Mein Rat aus eigener Erfahrung: In der aktuellen Familiendynamik sind es zwei, die das Ganze unbedingt wollen, aber offenbar nicht alle Erkenntnisse bereits gewonnen haben. Zieh dich etwas aus dem Thema zurück und lass es die beiden mal austüfteln, ob es überhaupt möglich wäre, was ein Kinderarzt dazu sagt, welches Visum, Selfplacement oder nicht, welche Kosten, welche Bürokratie, welche Risiken, oder ob nicht doch ein anderes Land im Hier und Jetzt eine Alternative ist. Je mehr ich damals recherchiert und dann mal mit schlechten Nachrichten um die Ecke kam, umso stressiger wurde alles. Ich kann auch das An- oder Durchlesen der beiden Streams durchaus empfehlen und viele der hier Schreibenden werden sicher auch auf Privatnachrichten gerne antworten.

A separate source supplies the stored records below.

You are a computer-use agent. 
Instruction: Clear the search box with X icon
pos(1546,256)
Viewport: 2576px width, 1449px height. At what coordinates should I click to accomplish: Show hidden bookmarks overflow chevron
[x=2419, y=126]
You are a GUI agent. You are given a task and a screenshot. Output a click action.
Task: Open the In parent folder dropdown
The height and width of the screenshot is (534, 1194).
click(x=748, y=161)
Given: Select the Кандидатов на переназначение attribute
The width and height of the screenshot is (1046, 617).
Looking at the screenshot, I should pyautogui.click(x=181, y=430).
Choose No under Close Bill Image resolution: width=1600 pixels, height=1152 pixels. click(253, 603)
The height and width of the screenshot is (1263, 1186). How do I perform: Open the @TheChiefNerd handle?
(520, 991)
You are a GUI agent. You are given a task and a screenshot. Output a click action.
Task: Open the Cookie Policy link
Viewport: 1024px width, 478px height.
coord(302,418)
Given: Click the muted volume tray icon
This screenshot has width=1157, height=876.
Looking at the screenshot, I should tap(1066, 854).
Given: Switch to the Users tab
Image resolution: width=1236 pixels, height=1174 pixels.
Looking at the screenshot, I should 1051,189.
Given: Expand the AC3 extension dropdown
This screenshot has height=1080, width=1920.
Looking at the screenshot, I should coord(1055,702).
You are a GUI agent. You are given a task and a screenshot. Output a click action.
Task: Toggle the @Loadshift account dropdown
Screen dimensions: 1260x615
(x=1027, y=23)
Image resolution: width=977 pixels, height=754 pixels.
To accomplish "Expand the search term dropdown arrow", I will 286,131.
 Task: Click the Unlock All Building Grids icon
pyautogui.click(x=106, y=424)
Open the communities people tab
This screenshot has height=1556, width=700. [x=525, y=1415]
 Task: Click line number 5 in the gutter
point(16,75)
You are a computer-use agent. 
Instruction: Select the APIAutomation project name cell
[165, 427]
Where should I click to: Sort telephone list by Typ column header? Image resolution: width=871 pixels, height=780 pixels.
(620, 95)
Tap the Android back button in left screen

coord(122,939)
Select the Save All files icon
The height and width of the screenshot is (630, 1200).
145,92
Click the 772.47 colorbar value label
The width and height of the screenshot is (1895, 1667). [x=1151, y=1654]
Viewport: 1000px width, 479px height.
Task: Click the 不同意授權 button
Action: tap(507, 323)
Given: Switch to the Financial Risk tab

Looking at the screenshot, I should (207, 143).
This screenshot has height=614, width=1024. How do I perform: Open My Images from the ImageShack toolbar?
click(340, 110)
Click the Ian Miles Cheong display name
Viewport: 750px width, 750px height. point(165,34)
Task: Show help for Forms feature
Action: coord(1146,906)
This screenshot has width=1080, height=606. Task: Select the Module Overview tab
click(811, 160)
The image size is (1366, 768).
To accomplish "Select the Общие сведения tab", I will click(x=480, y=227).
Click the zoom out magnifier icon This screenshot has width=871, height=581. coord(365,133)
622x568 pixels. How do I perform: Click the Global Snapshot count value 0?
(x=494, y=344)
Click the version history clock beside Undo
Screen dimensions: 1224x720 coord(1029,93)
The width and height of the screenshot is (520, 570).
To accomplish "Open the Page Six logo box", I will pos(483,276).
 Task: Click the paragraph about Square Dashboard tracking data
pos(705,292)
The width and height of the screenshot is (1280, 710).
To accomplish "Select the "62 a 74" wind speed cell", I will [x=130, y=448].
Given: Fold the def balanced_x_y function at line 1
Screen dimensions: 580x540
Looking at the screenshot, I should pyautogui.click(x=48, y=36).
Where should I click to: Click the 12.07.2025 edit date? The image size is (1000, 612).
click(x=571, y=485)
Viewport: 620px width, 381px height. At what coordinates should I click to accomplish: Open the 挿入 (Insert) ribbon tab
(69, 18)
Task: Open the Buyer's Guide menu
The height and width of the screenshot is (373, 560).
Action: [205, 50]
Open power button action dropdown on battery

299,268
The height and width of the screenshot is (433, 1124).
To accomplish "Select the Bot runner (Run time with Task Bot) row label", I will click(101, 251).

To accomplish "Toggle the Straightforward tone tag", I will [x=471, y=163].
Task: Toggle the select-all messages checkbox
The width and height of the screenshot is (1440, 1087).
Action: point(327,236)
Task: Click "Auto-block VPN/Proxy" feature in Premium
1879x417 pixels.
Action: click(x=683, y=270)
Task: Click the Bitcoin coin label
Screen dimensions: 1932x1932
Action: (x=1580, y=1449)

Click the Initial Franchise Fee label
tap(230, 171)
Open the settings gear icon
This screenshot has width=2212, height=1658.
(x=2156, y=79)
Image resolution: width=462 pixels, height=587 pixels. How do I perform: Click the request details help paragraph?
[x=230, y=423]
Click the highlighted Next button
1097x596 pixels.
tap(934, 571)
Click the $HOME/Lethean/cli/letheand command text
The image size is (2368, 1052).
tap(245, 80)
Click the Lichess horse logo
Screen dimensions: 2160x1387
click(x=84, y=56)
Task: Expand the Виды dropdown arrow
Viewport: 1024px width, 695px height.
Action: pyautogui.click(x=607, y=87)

Es gibt noch so viele Träume und Möglichkeiten – lasst euch nicht verrückt machen im vermeintlichen Rennen um den ‚American High School Dream‘ – was auch immer man im J-1 Programm mittlerweile darunter verstehen mag.
Ich wünsche euch von Herzen alles Gute auf dem Weg zur richtigen Entscheidung!